We began by exploring the relationship among shape variables, age, BMI, centroid size and height using Pearson correlation analyses. We then used multiple analysis of variance (MANOVA) with superimposed shape coordinates as dependent variables and sex, age, BMI, and height (in sex specific analyses only) as main effects as well as their two-way interactions using the ProcD.lm function in the geomorph package for R. Type II sums-of-squares was applied to evaluate each main effect independent of the other main effects. Statistical significance is based on randomization of residuals via permutation, an appropriate approach for high-dimensional data such as landmarks and semi landmarks75.
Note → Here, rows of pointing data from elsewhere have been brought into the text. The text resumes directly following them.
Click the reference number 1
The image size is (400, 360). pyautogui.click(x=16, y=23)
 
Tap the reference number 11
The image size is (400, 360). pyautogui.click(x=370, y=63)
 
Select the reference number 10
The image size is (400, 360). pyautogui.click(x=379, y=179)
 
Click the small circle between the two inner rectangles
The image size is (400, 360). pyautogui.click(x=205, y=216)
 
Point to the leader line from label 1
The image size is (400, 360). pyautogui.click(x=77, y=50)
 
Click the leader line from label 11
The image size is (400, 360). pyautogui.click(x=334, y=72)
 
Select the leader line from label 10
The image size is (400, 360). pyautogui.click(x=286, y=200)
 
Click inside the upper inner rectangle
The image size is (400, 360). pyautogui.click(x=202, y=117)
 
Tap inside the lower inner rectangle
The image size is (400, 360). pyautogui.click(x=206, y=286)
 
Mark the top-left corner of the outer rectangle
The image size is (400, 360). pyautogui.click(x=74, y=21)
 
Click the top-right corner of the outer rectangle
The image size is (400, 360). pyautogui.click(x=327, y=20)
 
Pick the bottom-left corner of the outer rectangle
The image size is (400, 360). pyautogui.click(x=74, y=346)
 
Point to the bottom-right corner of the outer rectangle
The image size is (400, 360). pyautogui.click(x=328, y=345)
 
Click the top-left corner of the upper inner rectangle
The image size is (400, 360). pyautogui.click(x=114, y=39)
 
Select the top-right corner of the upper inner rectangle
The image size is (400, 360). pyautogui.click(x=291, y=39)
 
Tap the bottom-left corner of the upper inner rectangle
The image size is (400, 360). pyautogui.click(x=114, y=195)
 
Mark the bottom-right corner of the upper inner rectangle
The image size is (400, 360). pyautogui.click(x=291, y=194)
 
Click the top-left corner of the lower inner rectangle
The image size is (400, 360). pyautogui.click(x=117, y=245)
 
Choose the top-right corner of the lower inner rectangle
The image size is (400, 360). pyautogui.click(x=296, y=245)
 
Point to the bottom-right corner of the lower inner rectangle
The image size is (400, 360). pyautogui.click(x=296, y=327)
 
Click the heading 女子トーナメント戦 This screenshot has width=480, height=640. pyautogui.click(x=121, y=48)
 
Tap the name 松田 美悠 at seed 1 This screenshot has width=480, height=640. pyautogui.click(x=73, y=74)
K-means clustering (R Core Team 2021) was performed on the limited subset of principal components described above to assess whether cartilages formed distinct clusters in the shape space. The clustering method is designed to create homogeneous groups of individuals (e.g., clusters) that are maximally different from other clusters. The silhouette coefficient was used to estimate the number of relevant clusters79 using the cluster package in R80. Its calculation provides a measure of how similar an object is to its own cluster (cohesion) compared to other clusters (separation). The Silhouette Score was calculated as: (b − a)/max(a,b), where a is the average intra-cluster distance (average distance between each point within a cluster) and b is the average inter-cluster distance (the average distance between all cluster centroids). The Silhouette Score can range between − 1 and 1 where a high value indicates the object is well matched to its own cluster and poorly matched to neighboring clusters. Values near zero indicate that the distance between two clusters is not significant. Based on silhouette scores, the mix-sex sample was analyzed with two clusters; three clusters were indicated for the male sample and four clusters for females (Supplemental Fig. S1). We compared the average values of the age, BMI or body height variables within each cluster using t-tests or ANOVA to assess whether the observed clustering of shape axes corresponds to variation in these factors, as appropriate.

Visualizing shape change

To illustrate what anatomical information was encoded by individual shape axes, by regression models or by individual clusters in the cluster analyses, a thin-plate spline method was used to warp the thyroid cartilage into an estimated mean shape for a set of aligned specimens. This was achieved with geomorph’s warpRefMesh function75. The function uses the thin-plate spline method to warp a surface model of the mean shape for a set of aligned specimens, into the shape defined by a second set of landmark coordinates. For example, the latter coordinates may represent the mean of a subsample, such as males, or may be the scaled coefficients from the regression of shape on age added to the mean configuration to represent the effect of aging.

A challenge is the translation of statistical shape differences into mechanically relevant information. We extracted two angular and five linear shape measurements with biomechanical relevance for vocal organ function from warped surface reconstructions to more directly investigate the biomechanical consequence of shape differences documented in the current study.